The Kind of Love That Travels

I’ve lived outside my parent’s house longer than the time I spent living in it.

This gives me a pang of sadness because I had the privilege to grow up in a place I loved surrounded by people I loved how I knew loved me back. Still, I was terrified that my difference, that my gayness, would separate me from the love and security I knew in my sleepy, small Texas town. And honestly, in some ways it did.

I’ve never known Texas to be a place that celebrates, nurtures and protects LGBTQ people and their families thought I know many individuals and small communities who fight for safe spaces for queer Texans. I have experienced hatred coming directly at me and have witness that hatred being nurtured by people and institutions I grew up around. So, I moved away, and I don’t think it’s likely that I will ever live in Texas again.

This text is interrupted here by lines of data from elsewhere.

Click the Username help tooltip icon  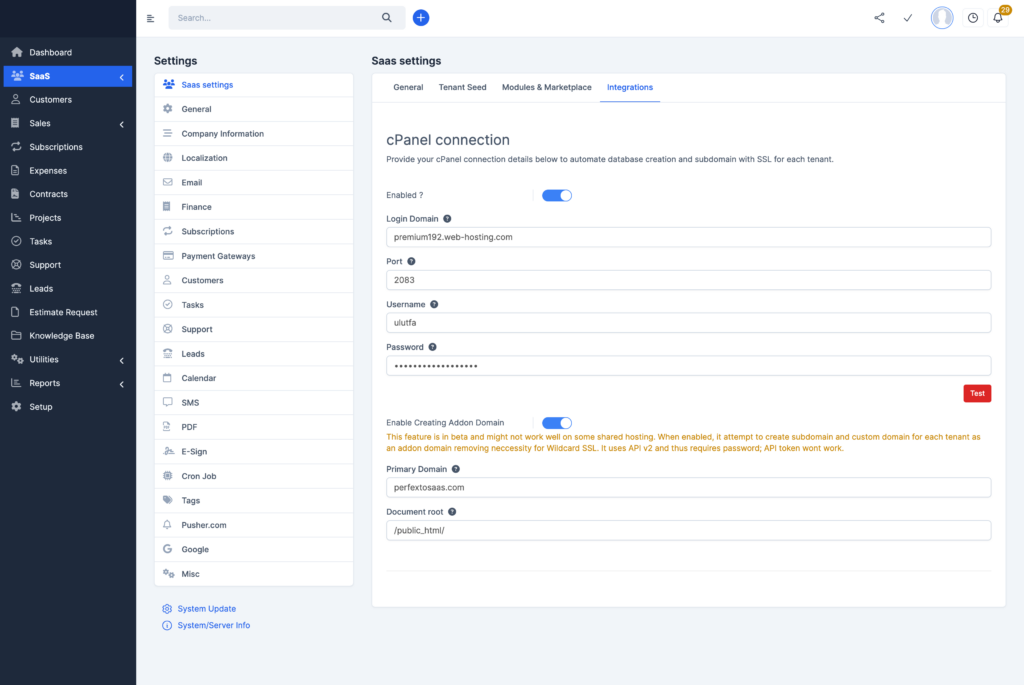pos(434,304)
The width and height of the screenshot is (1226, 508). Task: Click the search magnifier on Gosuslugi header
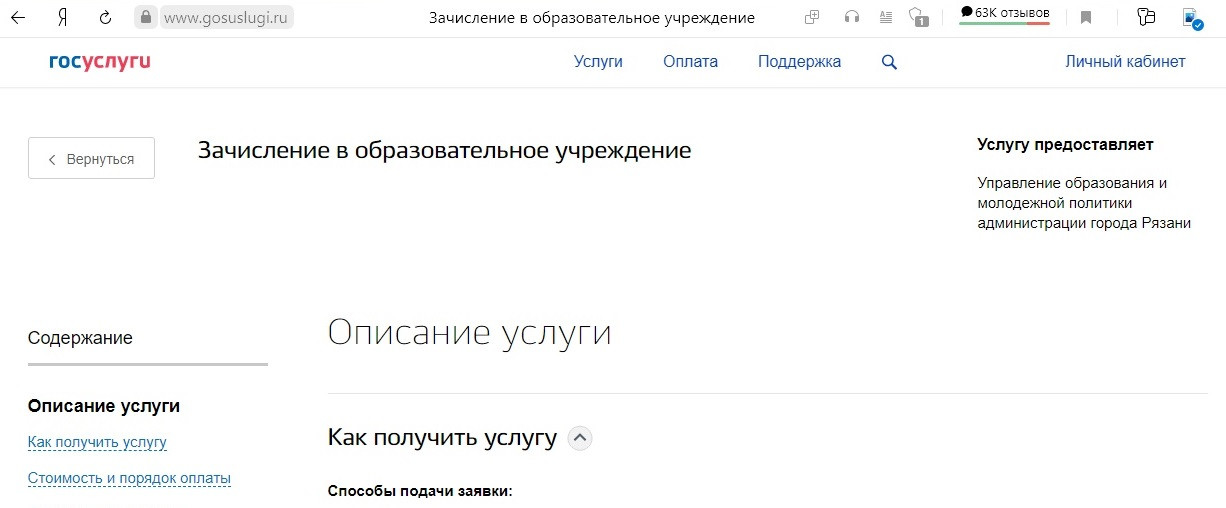[x=889, y=62]
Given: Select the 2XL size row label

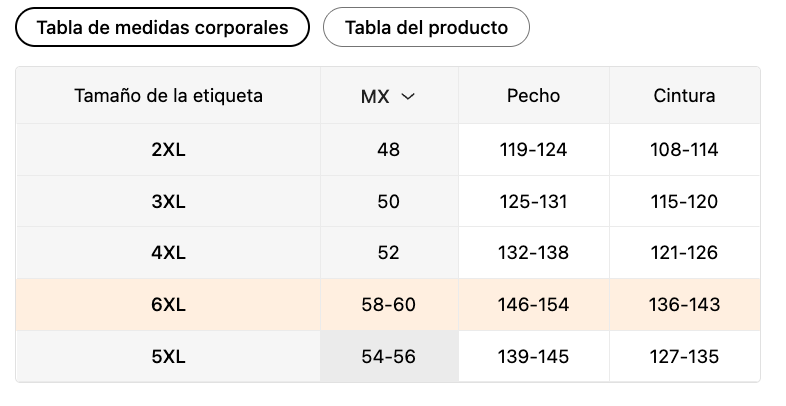Looking at the screenshot, I should point(168,149).
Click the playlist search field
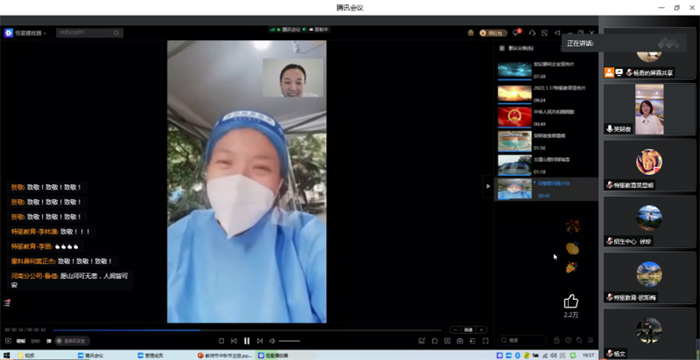The image size is (700, 360). [x=522, y=340]
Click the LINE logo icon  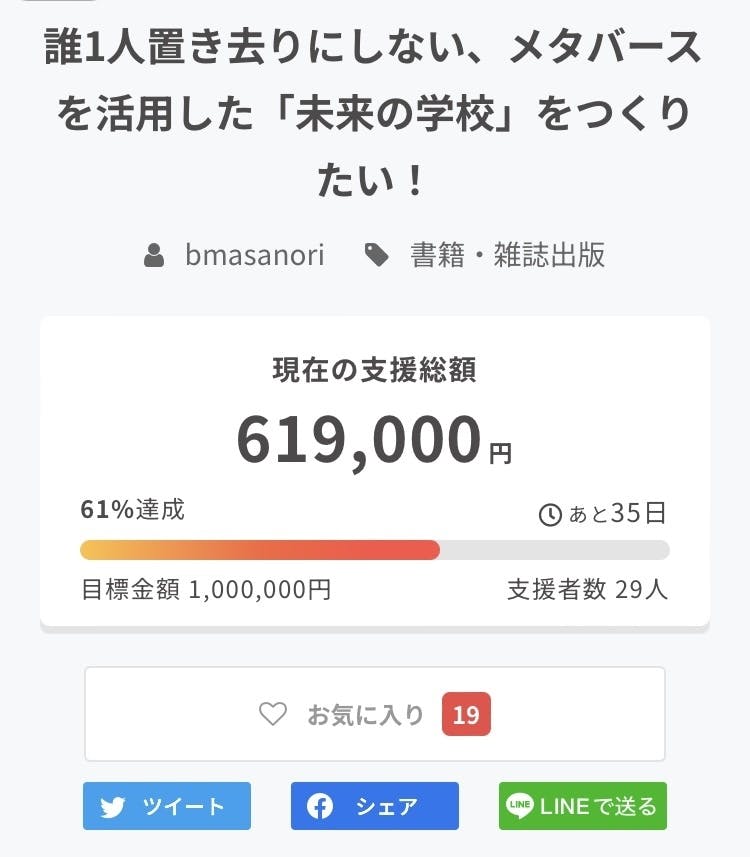520,805
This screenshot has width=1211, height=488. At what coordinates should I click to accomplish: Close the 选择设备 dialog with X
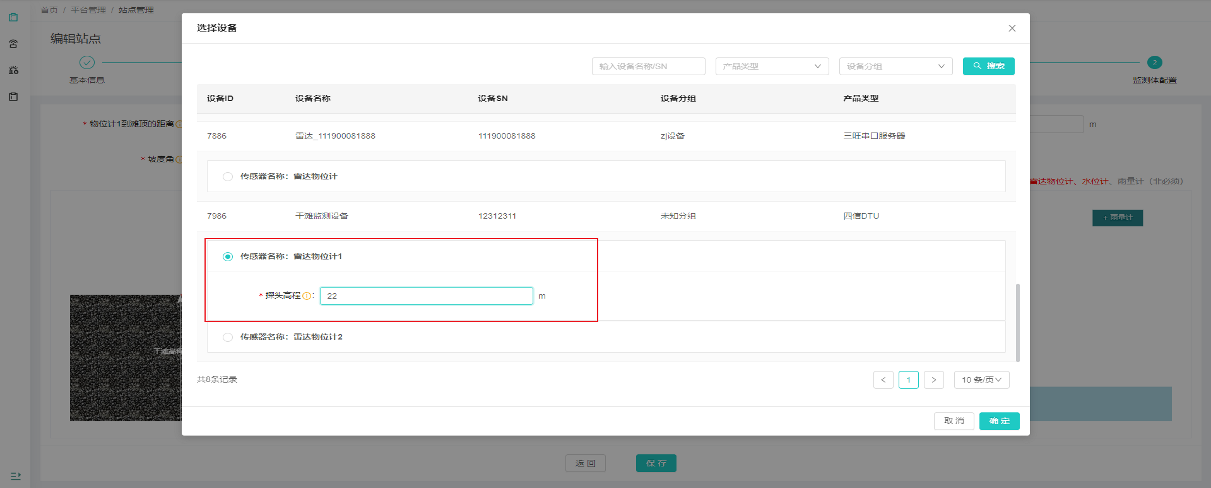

So, I’m sad when I think that most of my life has been lived outside of my parents’ home. And I’m sick right now. When I’m sick I tend to get melancholy. I’m editing my book for a deadline this week, and there it was. In the pages of my book I found the love I needed, waiting right there.

There is a kind of love that travels, you see. Across states, across borders, across oceans. It’s not bound by time or conditions. It’s a kind of love that’s passed down and that, if you are so lucky, you get to receive from someone far, far away.

In my book I share a story of the first time I was sick in Armenia. There in my host family’s house, in the room they gave to me, I writhed beneath the covers and wished for the kind of care I’d been given as a kind.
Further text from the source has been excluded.